Section: Research Program
Satellite acquisitions and image assimilation
In geosciences, the issue of coupling data, in particular satellite acquisitions, and models is extensively studied for meteorology, oceanography, chemistry-transport and land surface models. However, satellite images are mostly assimilated on a point-wise basis. Three major approaches arise if taking into account the spatial structures, whose displacement is visualized on image sequences:
Image approach. Image assimilation allows the extraction of features from image sequences, for instance motion field or structures' trajectory. A model of the dynamics is considered (obtained by simplification of a geophysical model such as Navier-Stokes equations). An observation operator is defined to express the links between the model state and the pixel values or some image features. In the simplest case, the pixel value corresponds to one coordinate of the model state and the observation operator is reduced to a projection. However, in most cases, this operator is highly complex, implicit and non-linear. Data assimilation techniques are developed to control the initial state or the whole assimilation window. Image assimilation is also applied to learn reduced models from image data and estimate a reliable and small-size reconstruction of the dynamics, which is observed on the sequence.

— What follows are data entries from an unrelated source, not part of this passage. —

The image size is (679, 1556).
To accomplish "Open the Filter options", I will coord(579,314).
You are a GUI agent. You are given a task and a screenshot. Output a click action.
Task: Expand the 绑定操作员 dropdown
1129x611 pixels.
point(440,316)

Model approach. Image assimilation is used to control an environmental model and obtain improved forecasts. In order to take into account the spatial and temporal coherency of structures, specific image characteristics are considered and dedicated norms and observation error covariances are defined.
Correcting a model. Another topic, mainly described for meteorology in the literature, concerns the location of structures. How to force the existence and to correct the location of structures in the model state using image information? Most of the operational meteorological forecasting institutes, such as Météo-France (in France), UK-met (in United Kingdom), KNMI (in Netherlands), ZAMG (in Austria) and Met-No (in Norway), study this issue because operational forecasters often modify their forecasts based on visual comparisons between the model outputs and the structures displayed on satellite images.